What the task asks: Below are some records; quote exactly the lines from the one that contains "You are a GUI" through the one that contains "741x459 pixels.", inclusive, and no others.

Exercise data:
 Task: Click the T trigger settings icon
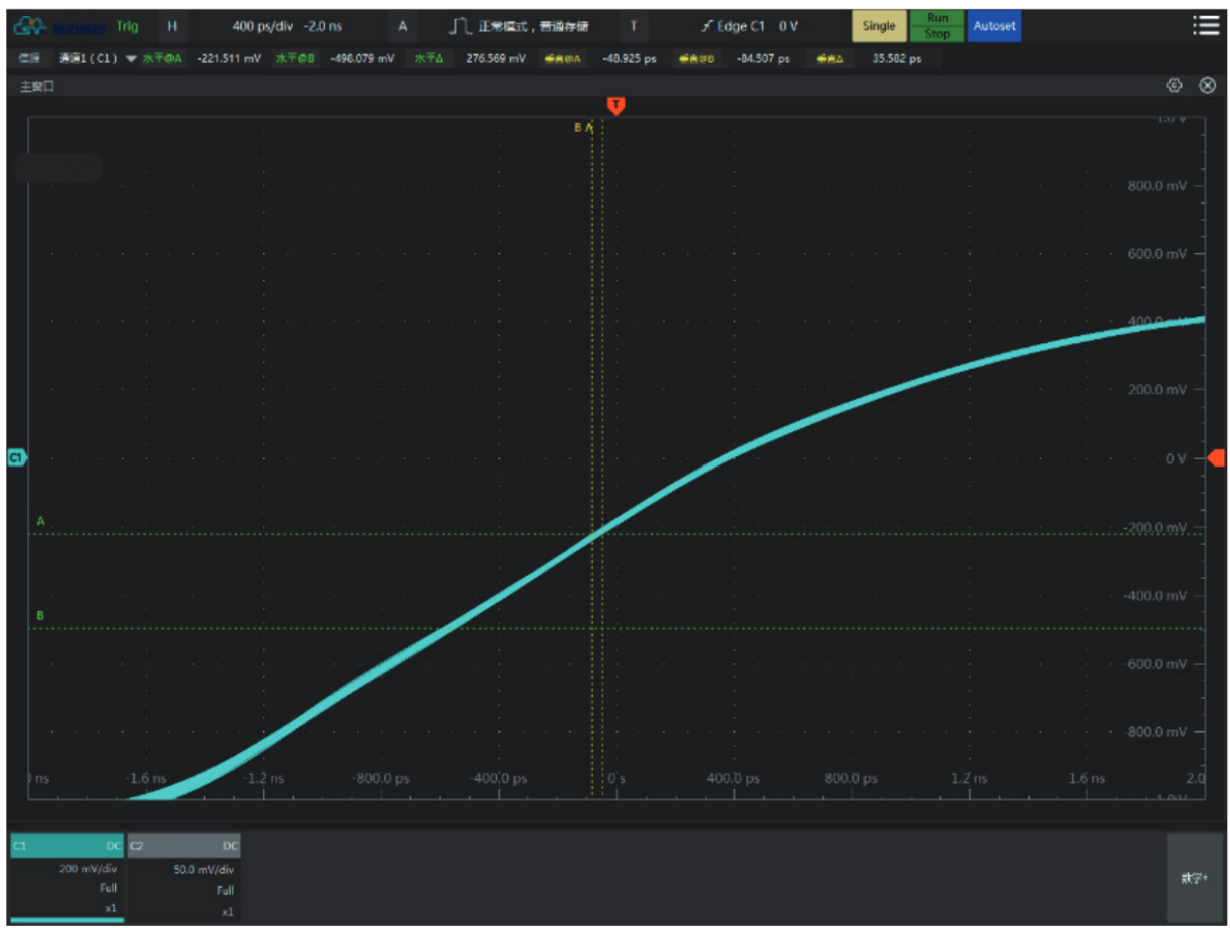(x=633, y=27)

...

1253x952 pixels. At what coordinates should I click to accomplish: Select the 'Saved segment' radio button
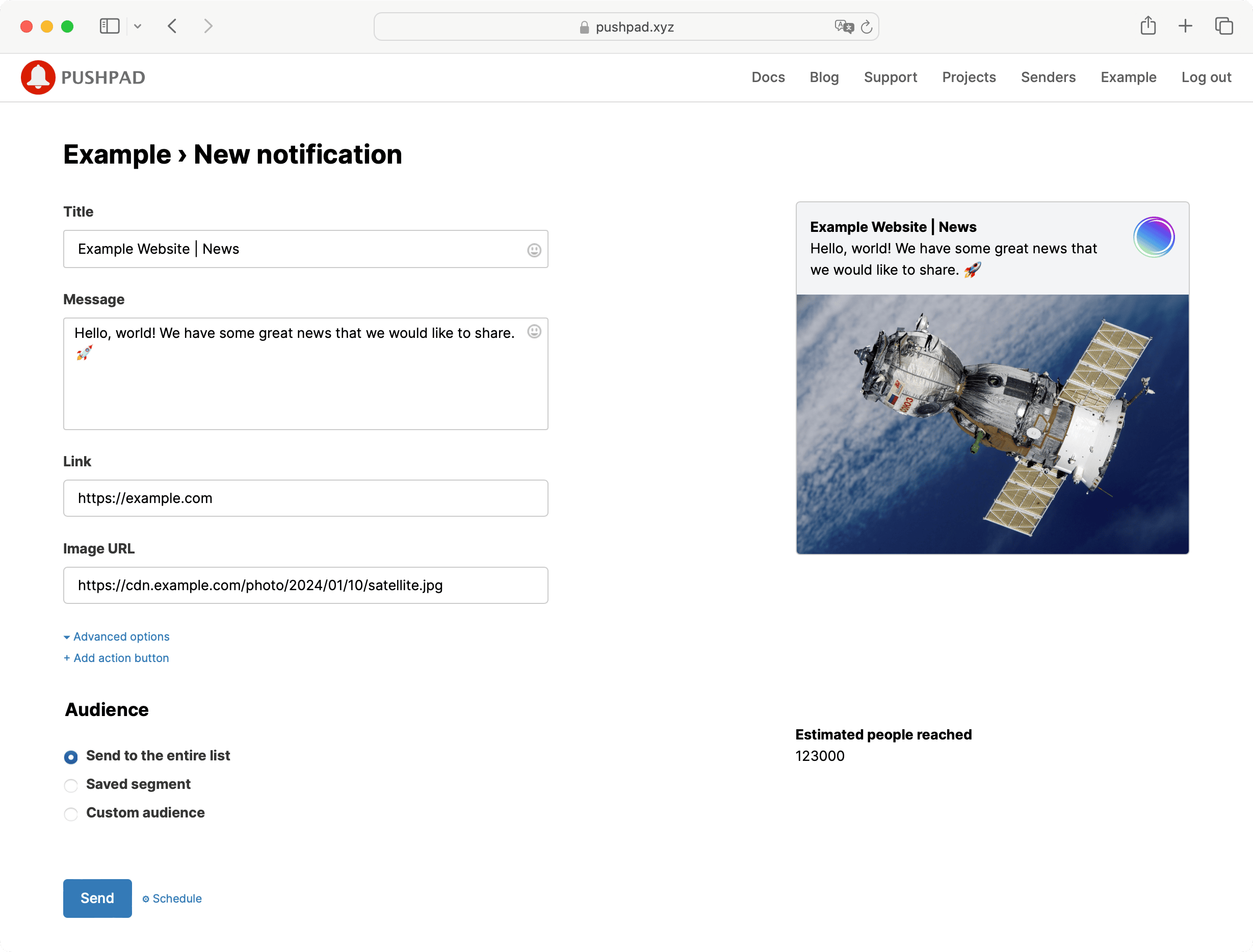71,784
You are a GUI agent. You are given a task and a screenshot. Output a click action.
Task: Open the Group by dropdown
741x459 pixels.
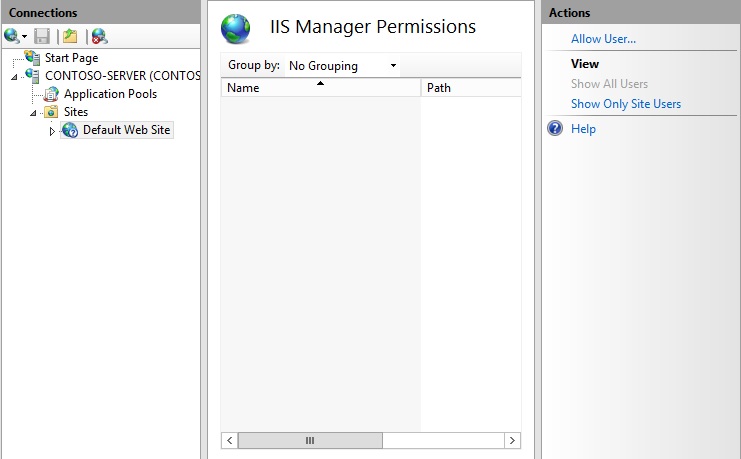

Result:
You are a GUI agent. You are given a task and a screenshot. Output a click action.
Task: Open the Group by dropdown
741x459 pixels.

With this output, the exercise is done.